Un manifestant a été légèrement blessé et un homme a été arrêté dimanche à Los Angeles après qu’un fourgon U-Haul a foncé dans la foule lors d’une manifestation de soutien au mouvement de contestation en Iran. L’incident, survenu dans le quartier de Westwood, a suscité l’inquiétude et la colère des participants.
Selon la police de Los Angeles, le conducteur du véhicule a été interpellé et placé en garde à vue dans l’attente d’une enquête plus approfondie. La victime n’a pas été grièvement blessée, mais a reçu des soins sur place.
Des images diffusées par la chaîne de télévision ABC7 montraient des manifestants s’agglutinant autour du fourgon, tentant de l’ouvrir et proférant des insultes contre le conducteur. Des mâts de drapeaux ont été introduits par les fenêtres et des coups ont été portés au véhicule.
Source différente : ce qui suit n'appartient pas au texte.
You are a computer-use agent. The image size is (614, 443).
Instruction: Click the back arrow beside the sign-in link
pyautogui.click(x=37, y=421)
Le fourgon, arborant une banderole proclamant « Pas de Shah. Pas de régime. États-Unis : ne répétez pas 1953. Pas de mollah », a finalement été immobilisé à quelques pâtés de maisons et encerclé par les forces de l’ordre. Cette banderole fait référence au coup d’État soutenu par les États-Unis en 1953 qui a renversé le Premier ministre iranien Mohammad Mossadegh.
Des centaines de personnes, dont beaucoup brandissaient le drapeau iranien, s’étaient rassemblées le long de Veteran Avenue pour exprimer leur solidarité avec les manifestations qui secouent l’Iran depuis plusieurs semaines. Ces protestations ont été déclenchées par la crise économique croissante dans le pays.
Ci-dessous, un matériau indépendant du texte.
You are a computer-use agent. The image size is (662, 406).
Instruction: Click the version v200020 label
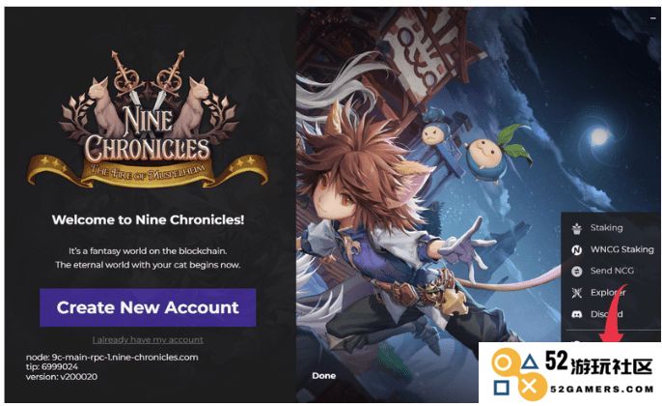pos(62,376)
Los Angeles, qui abrite la plus importante communauté iranienne hors d’Iran, n’est pas la seule ville à avoir été le théâtre de manifestations ce week-end. Des rassemblements similaires ont eu lieu devant Downing Street à Londres, ainsi qu’à l’ambassade iranienne au Royaume-Uni, où un manifestant a même réussi à arracher le drapeau national samedi.
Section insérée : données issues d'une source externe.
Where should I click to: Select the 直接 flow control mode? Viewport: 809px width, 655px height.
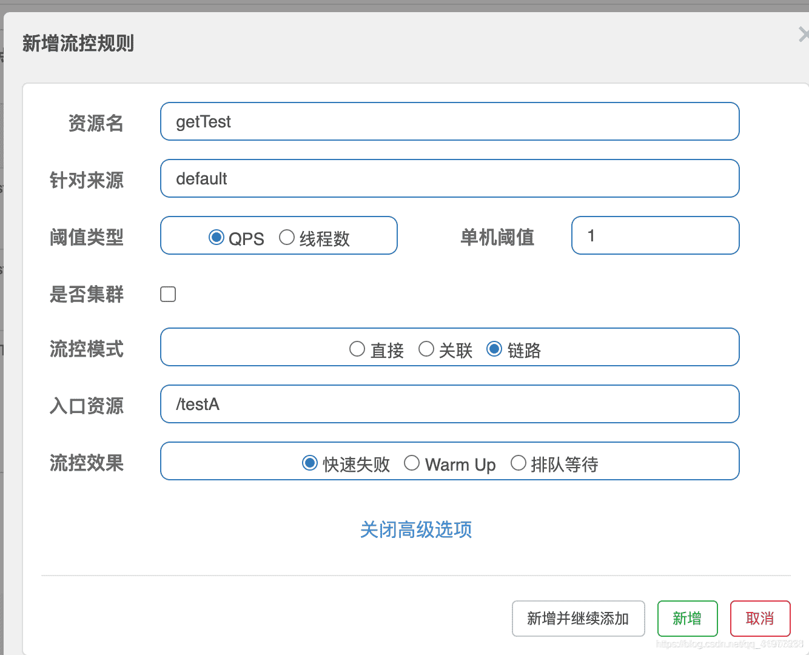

La situation en Iran reste tendue. L’agence de presse américaine Human Rights Activists News Agency (HRANA) a fait état de plus de 500 morts et de plus de 10 000 arrestations depuis le début des manifestations le 28 décembre. L’accès à l’information est toutefois limité en raison d’une coupure des communications qui affecte l’ensemble des 31 provinces iraniennes, selon l’organisme de surveillance de la cybersécurité NetBlocks, qui signale une interruption des services d’au moins 84 heures.
À Washington, le président américain Donald Trump a déclaré qu’il examinait « des options très fortes » en réponse aux troubles en Iran. « Si [les Iraniens] font cela, nous les frapperons à un niveau jamais atteint auparavant », a-t-il averti, en référence à d’éventuelles représailles.
Selon l’agence Reuters, le ministre américain des Affaires étrangères Marco Rubio et le Premier ministre israélien Benjamin Netanyahu ont discuté samedi de la possibilité d’une intervention américaine en Iran lors d’un appel téléphonique.
Le ministre iranien des Affaires étrangères, Abbas Araghchi, a affirmé lundi que les manifestations à l’échelle nationale étaient désormais « totalement sous contrôle ».